American critic and poet (born 1990)

Maya Phillips (born July 27, 1990) is an American journalist and poet. She has been the arts critic at large for The New York Times since 2021. Phillips received the 2021-22 George Jean Nathan Award for Dramatic Criticism. She also wrote the poetry collection Erou (2019) and the essay collection Nerd (2022).

== Life and career ==
Phillips was born on July 27, 1990. She was raised in New York. Phillips received a bachelor's degree from Emerson College and a master of fine arts from Warren Wilson College. She wrote freelance about theater for various outlets, including New York Amsterdam News and The New York Times.

In June 2020, Phillips became an arts fellow at The New York Times, later receiving a permanent appointment as the newspaper's critic at large.

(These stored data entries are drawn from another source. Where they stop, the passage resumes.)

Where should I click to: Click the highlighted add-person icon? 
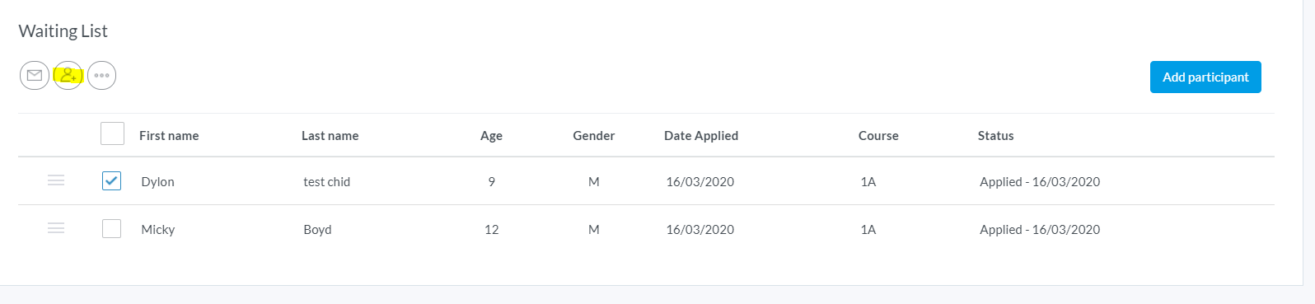(68, 76)
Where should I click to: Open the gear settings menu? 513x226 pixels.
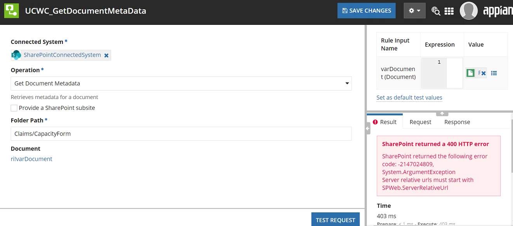(414, 10)
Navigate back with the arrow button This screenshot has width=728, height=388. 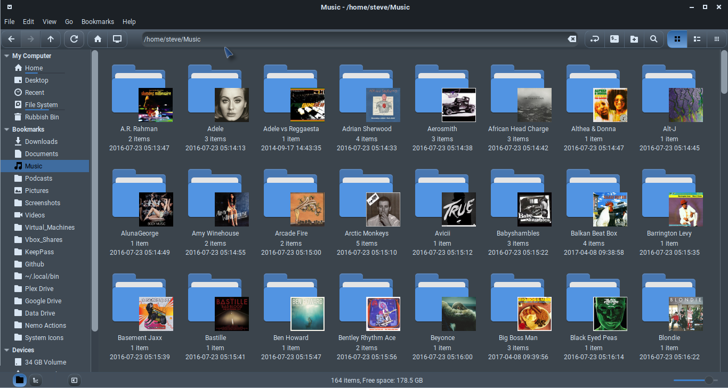pos(11,39)
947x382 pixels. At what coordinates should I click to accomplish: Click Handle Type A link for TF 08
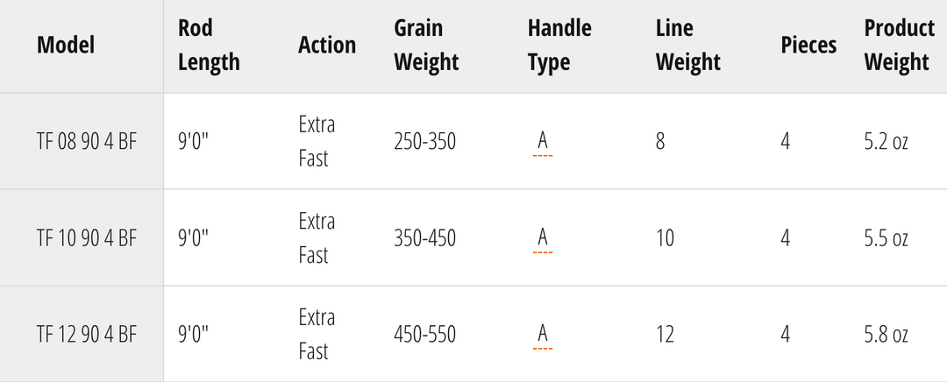(543, 142)
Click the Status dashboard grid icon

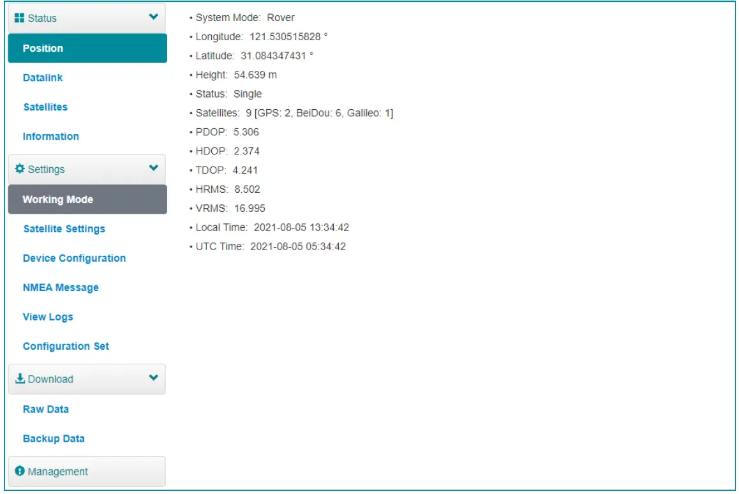click(20, 17)
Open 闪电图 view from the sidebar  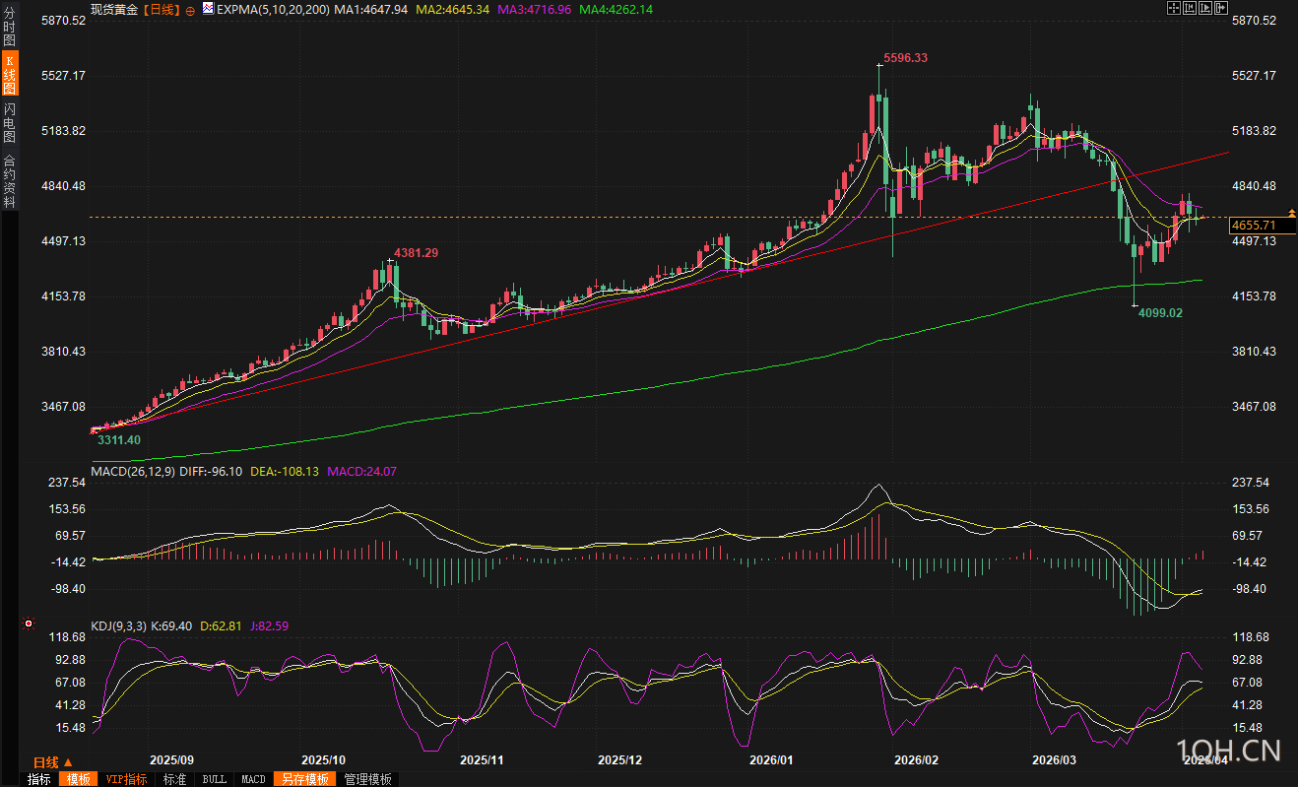pos(9,123)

In this role, she writes about theater especially, but also other cultural topics, especially "fandom and nerd culture." In 2022, she received the 2020-2021 George Jean Nathan Award for Dramatic Criticism. The committee especially cited her reviews of the James Ijames play The Most Spectacularly Lamentable Trial of Miz Martha Washington and Claudia Rankine's play November.

=== Erou (2019) ===
Phillips released the poetry collection Erou in 2019, published by Four Way Books. In a review, Stephanie Burt noted that the collection focused on the death of a complicated father using repeated allegories to Greek mythology. Burt favorably compared the "stark tableaus" and mythological angle to the work of Louise Gluck. A starred review from Publishers Weekly described Erou as "a modern epic poem that blends urban decadence with transcendental pathos". The book was a finalist for the 2020 PEN Open Book Award.

In an essay, Phillips wrote that the title character Erou—taken from the Romanian word for "hero"—was meant to represent her departed father, imagined as a version of Odysseus. Phillips reflected that:My father felt oblique to me, impenetrable, no less so after his death, so I molded his absence into the shape of the heroes I knew. [. . .] I wrote my father into a hero and his story as an epic not to soften the edges of the tragedy but to make it all worthwhile.

=== Nerd (2022) ===
In 2022, Phillips released the essay collection Nerd: Adventures in Fandom from This Universe to the Multiverse, published by Atria. The book primarily focuses on her influences growing up in the 1990s, including superhero cartoons, anime, and teen horror. Publishers Weekly wrote in a non-starred review that the book's "sparkling essays demolish the boundaries between high and low art." Among the topics discussed are Sailor Moon, The Boondocks, Buffy the Vampire Slayer, Black Leopard, Red Wolf, and Black Panther.